* WHAT YOU SHOULD DO *
Rewrite the passage on farm birds starting at "Water from irrigation" and ending at "common in Doha.", replacing "artificial oasis" with "man-made oasis".

* SOURCE EXTRACT *
Water from irrigation pipes keeps the desert at bay and the crops green, and the artificial oasis it creates attracts a host of birds. Almost as soon as we drove onto the property, we were greeted by the chattering cries of hordes of Spanish Sparrows (Passer hispaniolensis), country cousins of the House Sparrows (P. domesticus) so common in Doha.

The birds were easy to approach as they busily hunted for food and nesting material. Both sexes are striped on their underparts; the male is a particularly attractive combination of black striping and chestnut patches on a clean white background.

This male is eating a quite sizable dragonfly. Did he catch it, or is he just scavenging? We weren't there early enough to tell. House Sparrows, though, are known to flycatch insects in the early spring.

Abundant as the sparrows were, they may have been outnumbered by another species, the Crested Lark (Galerida cristata). Crested Larks were everywhere on the farm, chasing each other about and engaging in song flights over the greenery.

* SOURCE DATA *
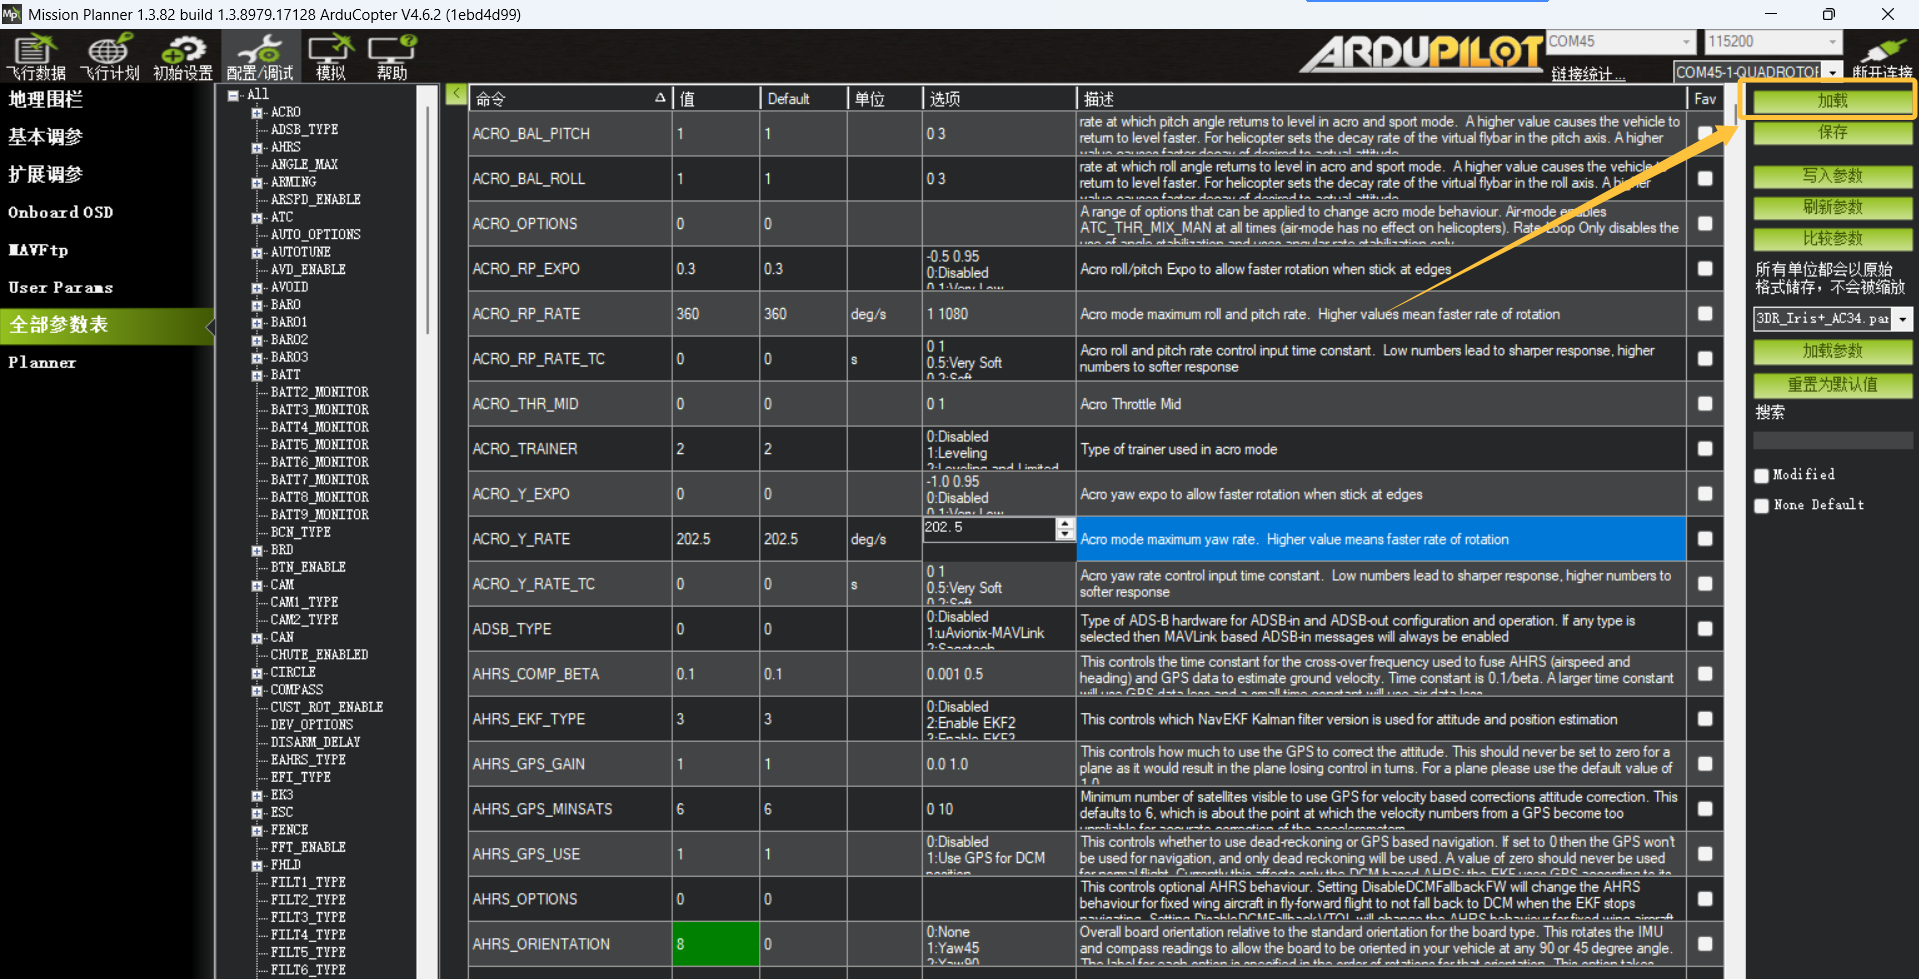Open the 飞行数据 flight data icon
Viewport: 1919px width, 979px height.
[36, 56]
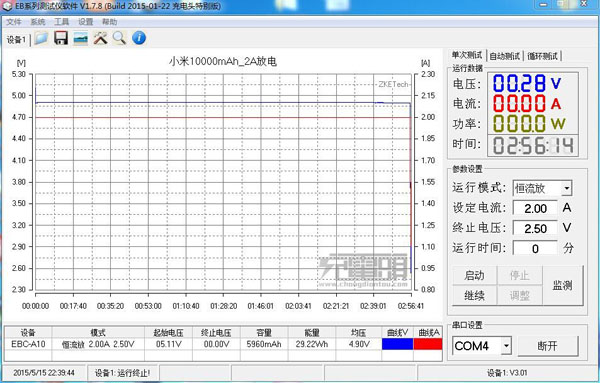Open file with the folder toolbar icon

* TASK RESPONSE *
Water from irrigation pipes keeps the desert at bay and the crops green, and the man-made oasis it creates attracts a host of birds. Almost as soon as we drove onto the property, we were greeted by the chattering cries of hordes of Spanish Sparrows (Passer hispaniolensis), country cousins of the House Sparrows (P. domesticus) so common in Doha.